Item coordinate data:
● ● ●
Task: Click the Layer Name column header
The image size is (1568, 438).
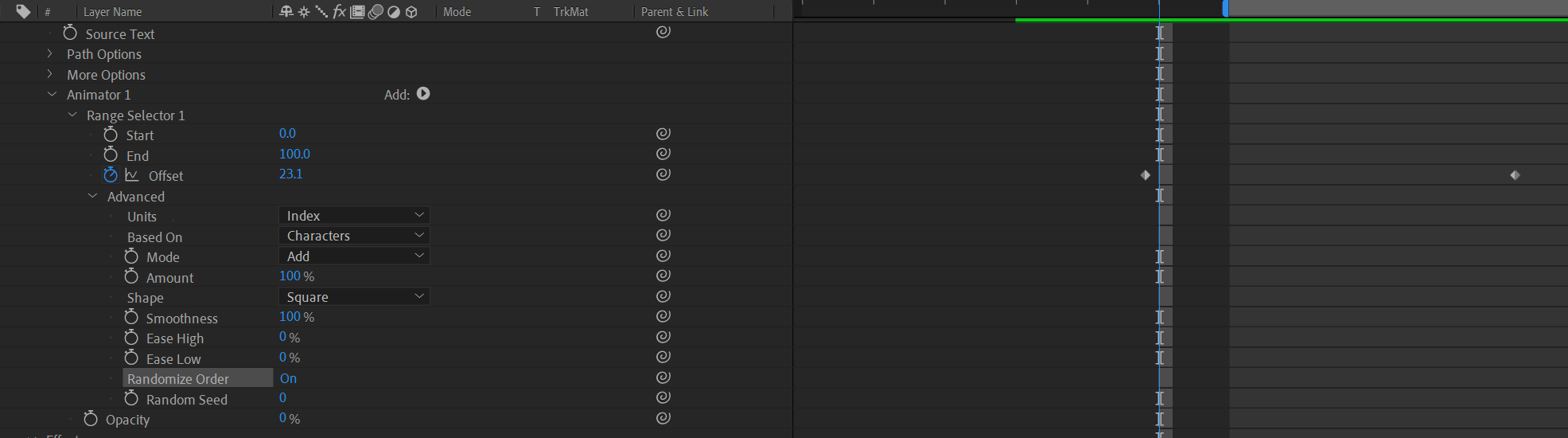Action: tap(112, 12)
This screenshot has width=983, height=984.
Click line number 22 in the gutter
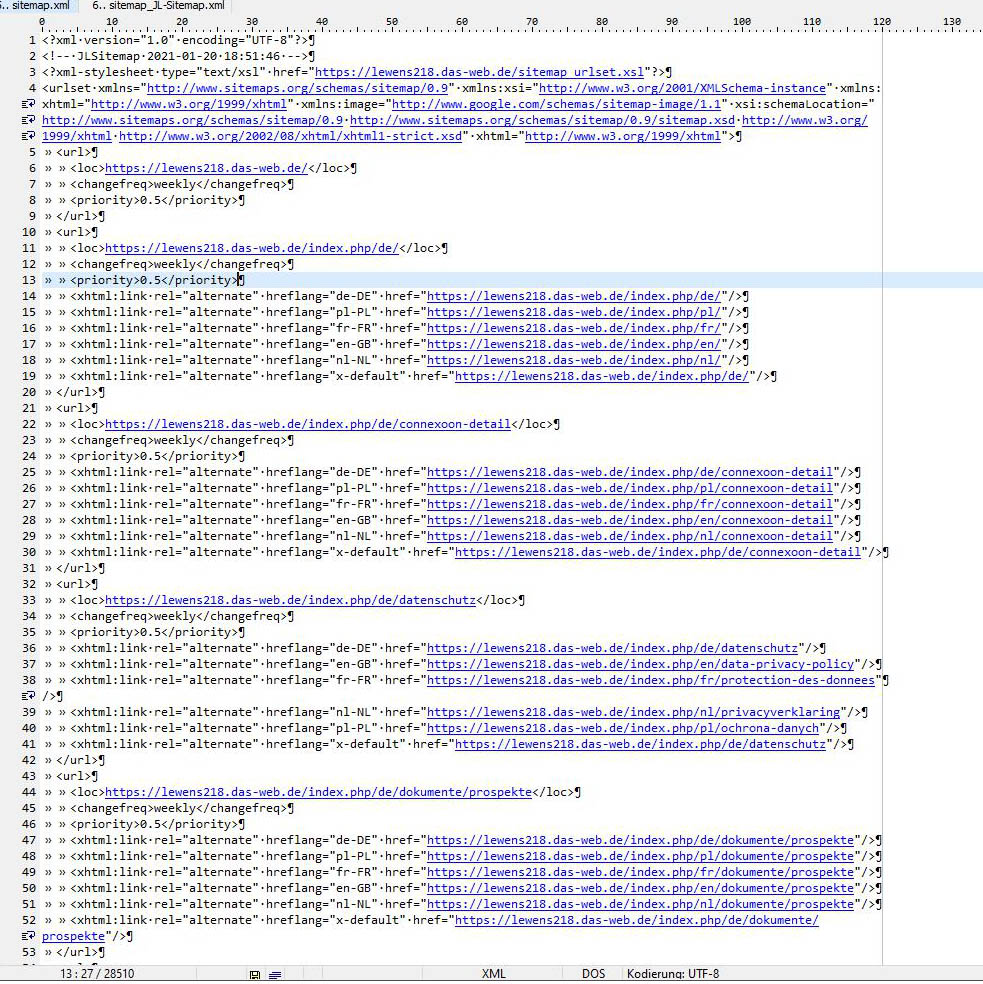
● ● ●
### Exercise details
Pull every line of the records, word for word, into your answer, leaving out the pictures.

### Full response
Task: Click the Layer Name column header
The image size is (1568, 438).
Action: tap(112, 12)
This screenshot has width=983, height=984.
Click line number 22 in the gutter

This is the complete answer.